🤖 AI Summary
The widespread deployment of foundation models raises critical challenges concerning trustworthiness, safety, and human alignment. Method: This paper introduces “Model Science” as a novel paradigm that places post-trained models at the analytical center, systematically investigating verification, explanation, control, and interaction across diverse environments. It establishes a conceptual framework built upon four pillars—verification, explanation, control, and interface—and proposes context-aware evaluation protocols, internal mechanism probing methods, model alignment techniques, and interactive visualization tools.

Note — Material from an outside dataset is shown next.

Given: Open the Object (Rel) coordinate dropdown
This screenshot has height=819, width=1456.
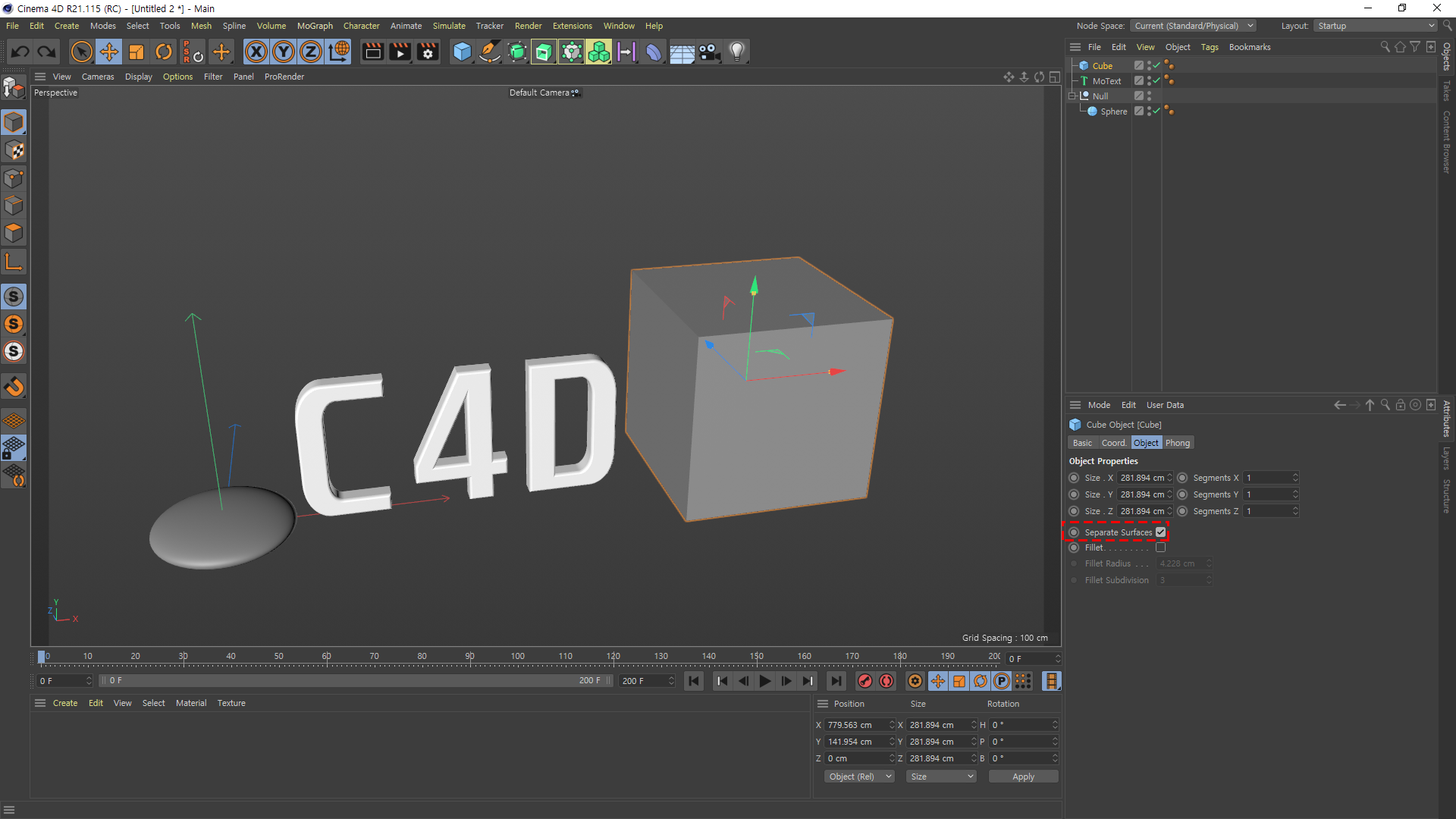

Contribution/Results: The resulting integrated analysis framework enables rigorous assessment, transparent interpretation, and reliable control of foundation models. It provides both theoretical foundations and practical pathways for AI system governance and engineering deployment, facilitating a paradigm shift from data-centric to model-centric science.
📝 Abstract
The growing adoption of foundation models calls for a paradigm shift from Data Science to Model Science. Unlike data-centric approaches, Model Science places the trained model at the core of analysis, aiming to interact, verify, explain, and control its behavior across diverse operational contexts. This paper introduces a conceptual framework for a new discipline called Model Science, along with the proposal for its four key pillars: Verification, which requires strict, context-aware evaluation protocols; Explanation, which is understood as various approaches to explore of internal model operations; Control, which integrates alignment techniques to steer model behavior; and Interface, which develops interactive and visual explanation tools to improve human calibration and decision-making. The proposed framework aims to guide the development of credible, safe, and human-aligned AI systems.